What is a Parent Theme?
A parent theme is a theme that is declared a parent by another theme (i.e child theme). A parent theme passes along all its functionality, features and style to the child theme. The child theme can selectively make changes into the functionality of the parent theme without ever modifying the parent theme.
What is a Child Theme?
A child theme is a theme that inherits its functionality from the parent theme. Child themes are often used when you want to customise or tweak an existing theme without losing the ability to upgrade the theme.
Why is Important to have a Child and Parent Theme?
By having both of these two themes it would mean you won’t be able to lose all of the custom codings you have done on your theme. Before the child theme was introduced, you would only have one theme. If that theme had an update then that would remove all of the codings you did for that specific theme.
By having the child theme on your website, this would save the headache of trying to remember all of the specific CSS, HTML, etc. code you added to your website everytime the theme or plugin has an update.
If you are still confused about what each of the different themes is. Here is an example to try and explain it.

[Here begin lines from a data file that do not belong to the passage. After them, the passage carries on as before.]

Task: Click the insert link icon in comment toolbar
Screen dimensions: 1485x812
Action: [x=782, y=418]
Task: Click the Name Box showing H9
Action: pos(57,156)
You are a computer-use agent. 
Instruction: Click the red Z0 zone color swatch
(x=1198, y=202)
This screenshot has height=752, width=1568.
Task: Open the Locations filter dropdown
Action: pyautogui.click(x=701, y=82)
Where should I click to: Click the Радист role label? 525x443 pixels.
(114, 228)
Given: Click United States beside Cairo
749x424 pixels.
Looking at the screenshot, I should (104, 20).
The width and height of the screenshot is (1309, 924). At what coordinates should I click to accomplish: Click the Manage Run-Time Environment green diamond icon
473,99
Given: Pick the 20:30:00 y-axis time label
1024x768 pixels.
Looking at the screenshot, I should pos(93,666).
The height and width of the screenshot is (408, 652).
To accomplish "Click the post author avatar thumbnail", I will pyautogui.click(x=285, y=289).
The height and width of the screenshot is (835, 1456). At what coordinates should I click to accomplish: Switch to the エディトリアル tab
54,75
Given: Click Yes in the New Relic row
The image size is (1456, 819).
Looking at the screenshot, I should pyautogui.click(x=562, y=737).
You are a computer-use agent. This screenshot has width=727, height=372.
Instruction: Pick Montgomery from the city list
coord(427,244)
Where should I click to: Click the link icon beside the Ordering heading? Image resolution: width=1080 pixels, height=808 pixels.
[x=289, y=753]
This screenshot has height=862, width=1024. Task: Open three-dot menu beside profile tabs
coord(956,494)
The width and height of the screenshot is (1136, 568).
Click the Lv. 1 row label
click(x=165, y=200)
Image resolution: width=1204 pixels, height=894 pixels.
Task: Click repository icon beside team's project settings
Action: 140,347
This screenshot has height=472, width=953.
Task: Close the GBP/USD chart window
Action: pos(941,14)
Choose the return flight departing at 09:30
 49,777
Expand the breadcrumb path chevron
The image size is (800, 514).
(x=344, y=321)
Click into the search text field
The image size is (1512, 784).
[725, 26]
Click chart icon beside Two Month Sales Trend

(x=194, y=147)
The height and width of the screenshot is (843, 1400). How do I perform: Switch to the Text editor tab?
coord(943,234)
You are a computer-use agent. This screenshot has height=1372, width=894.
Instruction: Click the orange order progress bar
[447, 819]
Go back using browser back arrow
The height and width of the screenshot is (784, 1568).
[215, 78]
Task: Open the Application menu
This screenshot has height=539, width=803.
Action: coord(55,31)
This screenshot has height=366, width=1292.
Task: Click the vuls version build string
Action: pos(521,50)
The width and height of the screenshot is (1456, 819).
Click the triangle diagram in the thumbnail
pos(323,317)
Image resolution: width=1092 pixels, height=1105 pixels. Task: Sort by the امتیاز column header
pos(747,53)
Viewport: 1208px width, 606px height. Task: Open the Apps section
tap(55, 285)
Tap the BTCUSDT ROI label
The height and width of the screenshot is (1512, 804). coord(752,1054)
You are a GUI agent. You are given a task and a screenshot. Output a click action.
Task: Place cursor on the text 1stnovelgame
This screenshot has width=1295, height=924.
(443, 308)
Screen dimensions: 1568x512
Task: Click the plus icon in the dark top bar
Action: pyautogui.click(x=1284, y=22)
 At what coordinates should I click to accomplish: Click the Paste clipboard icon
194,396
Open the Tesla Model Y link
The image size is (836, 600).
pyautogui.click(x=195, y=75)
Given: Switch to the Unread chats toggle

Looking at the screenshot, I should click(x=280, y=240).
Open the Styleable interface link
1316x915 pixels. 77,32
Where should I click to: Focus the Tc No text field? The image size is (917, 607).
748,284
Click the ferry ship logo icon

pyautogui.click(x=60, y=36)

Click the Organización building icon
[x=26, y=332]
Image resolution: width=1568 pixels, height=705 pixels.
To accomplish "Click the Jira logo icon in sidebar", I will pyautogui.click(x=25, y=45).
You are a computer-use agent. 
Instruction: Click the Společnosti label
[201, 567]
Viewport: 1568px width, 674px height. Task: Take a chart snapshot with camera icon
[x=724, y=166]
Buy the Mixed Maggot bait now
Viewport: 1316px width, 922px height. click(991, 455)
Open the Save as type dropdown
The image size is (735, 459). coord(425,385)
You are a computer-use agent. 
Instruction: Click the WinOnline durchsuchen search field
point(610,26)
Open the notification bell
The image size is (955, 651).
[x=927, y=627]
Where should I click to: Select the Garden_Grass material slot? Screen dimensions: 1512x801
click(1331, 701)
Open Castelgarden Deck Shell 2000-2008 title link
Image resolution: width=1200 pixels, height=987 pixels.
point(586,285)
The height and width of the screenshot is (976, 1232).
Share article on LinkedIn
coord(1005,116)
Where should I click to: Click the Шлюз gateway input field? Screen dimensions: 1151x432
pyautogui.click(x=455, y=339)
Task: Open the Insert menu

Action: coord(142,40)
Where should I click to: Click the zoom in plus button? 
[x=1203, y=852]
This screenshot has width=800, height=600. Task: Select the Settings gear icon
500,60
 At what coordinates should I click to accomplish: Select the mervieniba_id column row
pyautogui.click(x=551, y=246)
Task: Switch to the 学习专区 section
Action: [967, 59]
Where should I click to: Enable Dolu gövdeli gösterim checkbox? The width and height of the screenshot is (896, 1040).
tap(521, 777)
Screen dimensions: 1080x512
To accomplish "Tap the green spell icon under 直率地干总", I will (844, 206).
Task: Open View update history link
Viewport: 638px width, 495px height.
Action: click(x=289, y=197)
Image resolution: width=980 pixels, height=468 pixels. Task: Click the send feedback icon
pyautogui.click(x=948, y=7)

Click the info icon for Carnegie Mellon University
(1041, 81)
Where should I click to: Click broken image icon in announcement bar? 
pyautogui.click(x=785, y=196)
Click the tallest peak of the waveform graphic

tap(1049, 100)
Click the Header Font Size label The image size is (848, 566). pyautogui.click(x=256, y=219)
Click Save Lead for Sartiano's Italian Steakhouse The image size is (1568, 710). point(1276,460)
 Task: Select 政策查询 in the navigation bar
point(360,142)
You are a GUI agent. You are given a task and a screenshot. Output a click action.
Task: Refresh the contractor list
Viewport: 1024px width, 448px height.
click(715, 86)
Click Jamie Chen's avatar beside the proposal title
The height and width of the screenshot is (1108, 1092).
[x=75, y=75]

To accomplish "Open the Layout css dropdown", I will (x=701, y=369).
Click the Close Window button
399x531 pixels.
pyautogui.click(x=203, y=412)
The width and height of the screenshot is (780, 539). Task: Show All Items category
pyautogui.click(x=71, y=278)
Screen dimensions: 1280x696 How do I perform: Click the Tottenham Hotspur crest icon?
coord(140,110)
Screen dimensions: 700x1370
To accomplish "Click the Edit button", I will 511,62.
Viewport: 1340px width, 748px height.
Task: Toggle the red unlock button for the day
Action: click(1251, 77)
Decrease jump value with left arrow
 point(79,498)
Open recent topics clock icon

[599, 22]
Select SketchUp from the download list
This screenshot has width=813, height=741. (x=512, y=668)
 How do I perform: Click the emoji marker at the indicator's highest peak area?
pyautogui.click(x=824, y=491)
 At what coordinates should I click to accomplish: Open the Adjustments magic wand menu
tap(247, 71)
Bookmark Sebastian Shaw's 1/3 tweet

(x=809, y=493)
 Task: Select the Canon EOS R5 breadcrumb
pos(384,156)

Imagine your website theme as a picture of a cat, this will be the parent theme. For the child theme, this of it as a bit of tracing paper to copy the cat image. After copying the image, you notice you want to add some colour (CSS code) to the cat. This is when you edit the traced image of the cat and start to add colour to it.
However, a new image of the same cat has been released. In this image, the cat has been added strips. To update the cat image, you remove the traced image (child) to add the strips to the cat image (parent). Once everything is done, you then put the traced image back on top of the original image then carry on making changes to the traced cat image without changing it further.